Preludes
For: Weblog
Published: 04 November, 2017—— 03:33
Previously: Solarpunk Magic Computer Club
Next: New Zealand
This morning, a gray and cloud-muffled morning, I walked by Rosemary Park on my way to coffee. The park has a bunch of playground equipment that’s usually packed with family, but today it was mostly empty, except for a dad quietly pushing his toddler in a swing, both of them wearing the same blank face, and a mom holding an empty stroller and staring at her phone, while her child, bundled up and puffy, sat motionless at the top of a slide, looking wistfully at the swingset. It felt like i’d stumbled upon the most whimsical slowcore band taking their saddest press photo.
This scene has no real point or bearing upon the rest of this diary entry, I think. It’s just a thing that I saw this morning and had to tell someone.
~+~+~
I’m currently on the eve of a magic November. An intentionally and explicitly magic November. Like, I took the month off of work for this. For the magic. And it’s so exciting. Some part of me wants to write, with fake anxiety, “I dont’ know what this month will bring and i’m nervous!”...but nah, I ain’t. I don’t know what this month will be like, and that brings me such thrilling peace.
Earlier in the year, I was offered a fellowship to study the intersection of magic and technology at an occult school for radical creatives on the lower east side. The fellowship was to last the month of November. The school ended up being too different from my ideals, and I bowed out from study there a couple days ago. But the sentence that started this paragraph is such a good sentence, and so in the months between the offer and when the fellowship started I’d built up a powerful dream of what this type of study could be like, and what I’d want to do with my time. That dream is full in me strong, and I still have the month off work, so now I get to pursue my it. Or, that’s not quite right. I’m not pursuing my dream. I am purposefully living within it.
I’ve held a job since I was 19. When not working, I was in school and, for a few years, going to a couple schools simultaneously(first it was high school and community college, then college and barber school). This is the first time in over a decade that I’ve taken more than 2 weeks off work. I mean, even when I quit jobs, I made sure that I had another job lined up for the next day.
This meant that, whenever I did take vacation, it was for recovery. Like, the energy I’d give to my personal time was to relax and not think about anything, and get my energy back up so I could make it through work again. Even my creative projects acted as a sort of release valve, or like a bolded opposal of work, which meant that they still existed in work’s shadow. My personal time became the resting beat between other people’s notes.

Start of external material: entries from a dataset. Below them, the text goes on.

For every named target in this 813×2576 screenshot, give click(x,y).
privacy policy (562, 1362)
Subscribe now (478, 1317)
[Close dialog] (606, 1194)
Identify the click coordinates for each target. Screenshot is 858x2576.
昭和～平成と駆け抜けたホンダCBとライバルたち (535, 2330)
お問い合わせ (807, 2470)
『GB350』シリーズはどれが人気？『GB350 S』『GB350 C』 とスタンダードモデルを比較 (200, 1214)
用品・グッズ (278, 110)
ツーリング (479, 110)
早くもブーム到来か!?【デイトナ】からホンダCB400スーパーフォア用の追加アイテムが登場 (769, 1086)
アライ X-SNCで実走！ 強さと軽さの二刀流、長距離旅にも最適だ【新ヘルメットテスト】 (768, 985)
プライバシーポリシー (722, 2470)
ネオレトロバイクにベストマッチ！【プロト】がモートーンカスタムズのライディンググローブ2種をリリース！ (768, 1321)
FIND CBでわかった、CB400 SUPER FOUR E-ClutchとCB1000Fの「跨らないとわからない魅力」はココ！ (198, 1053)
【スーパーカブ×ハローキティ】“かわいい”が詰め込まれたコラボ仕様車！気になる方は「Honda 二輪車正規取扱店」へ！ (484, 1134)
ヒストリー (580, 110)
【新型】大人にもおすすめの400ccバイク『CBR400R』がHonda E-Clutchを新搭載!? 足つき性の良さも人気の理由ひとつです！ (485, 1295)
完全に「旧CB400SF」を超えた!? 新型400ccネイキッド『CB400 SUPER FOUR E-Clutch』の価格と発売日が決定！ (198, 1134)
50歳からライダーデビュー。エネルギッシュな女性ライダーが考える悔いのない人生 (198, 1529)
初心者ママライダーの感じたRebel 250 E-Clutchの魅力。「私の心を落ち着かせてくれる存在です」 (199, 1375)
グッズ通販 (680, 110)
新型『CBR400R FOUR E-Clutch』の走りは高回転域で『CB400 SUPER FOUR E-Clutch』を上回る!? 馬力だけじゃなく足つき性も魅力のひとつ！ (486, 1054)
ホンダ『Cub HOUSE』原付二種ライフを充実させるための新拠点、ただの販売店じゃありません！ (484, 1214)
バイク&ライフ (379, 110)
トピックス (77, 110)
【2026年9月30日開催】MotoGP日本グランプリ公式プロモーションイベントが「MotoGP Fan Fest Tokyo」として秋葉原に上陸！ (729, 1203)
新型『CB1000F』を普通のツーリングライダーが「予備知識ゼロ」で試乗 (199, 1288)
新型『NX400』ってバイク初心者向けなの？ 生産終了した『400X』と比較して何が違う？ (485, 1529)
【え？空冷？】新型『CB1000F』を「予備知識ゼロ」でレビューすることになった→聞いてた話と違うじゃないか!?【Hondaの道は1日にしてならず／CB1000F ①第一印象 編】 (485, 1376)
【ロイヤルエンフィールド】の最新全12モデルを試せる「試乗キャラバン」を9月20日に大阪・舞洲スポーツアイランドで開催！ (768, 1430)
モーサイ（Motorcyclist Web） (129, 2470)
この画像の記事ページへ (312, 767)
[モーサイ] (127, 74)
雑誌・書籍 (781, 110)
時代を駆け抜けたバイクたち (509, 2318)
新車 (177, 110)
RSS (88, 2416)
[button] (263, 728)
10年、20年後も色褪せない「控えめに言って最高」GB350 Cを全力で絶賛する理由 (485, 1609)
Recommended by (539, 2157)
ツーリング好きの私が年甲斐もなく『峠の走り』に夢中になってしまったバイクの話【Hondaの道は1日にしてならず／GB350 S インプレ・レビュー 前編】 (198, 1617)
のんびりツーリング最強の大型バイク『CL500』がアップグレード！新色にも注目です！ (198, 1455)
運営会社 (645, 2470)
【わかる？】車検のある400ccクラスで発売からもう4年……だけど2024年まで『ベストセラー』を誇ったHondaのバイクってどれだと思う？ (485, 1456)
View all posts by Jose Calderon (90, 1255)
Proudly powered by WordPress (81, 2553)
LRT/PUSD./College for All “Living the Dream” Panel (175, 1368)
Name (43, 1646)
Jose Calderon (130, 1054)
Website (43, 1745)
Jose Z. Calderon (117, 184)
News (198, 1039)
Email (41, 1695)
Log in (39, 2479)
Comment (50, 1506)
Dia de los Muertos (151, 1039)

This month, I will not be relaxing. Instead, I want to transform all the energy I know I have for work, into fully personal and creative things. I don’t want quiet, or recuperation. And I do not mean that I’ll switch my work ethic over to creative pursuits. Instead, I want to practice an alternative to working, to manifest and funnel energies in purely heart-felt ways. I want to play my own notes. I want to simply play.
Can I live without schedules or plans, but only intentions, and still fill up my days? Can I realize the things I want to see in this world without organizing them into a list of tasks? What is it like when I don’t try to construct projects to finish, but instead practice a personal photosynthesis, absorbing the energy of the day to fill up my spirit, and seeing the flowers and fruits that inevitably appear.
(I’m not going to lie, I don’t fully know what this means, but I think that’s okay? (I also don’t fully get how photosynthesis works, and I think that’s less okay.))
Speaking more directly: There’s a bunch of scuttlebutt stuff I want to create, and personal writing, and collaborations with loomio, and python I want to code and magic I want to manifest. But I want to ‘work’ on this stuff in a persistent ritual state, to find that place again that I had as a child, with a blank piece of paper, intending to draw a pirate ship but really just enjoying the movement of my crayon, adding my marks and motions to the world.
So I’m on the eve of all that. I am bundled up and ready for play. And this month, I will not just sit motionless at the top of the slide.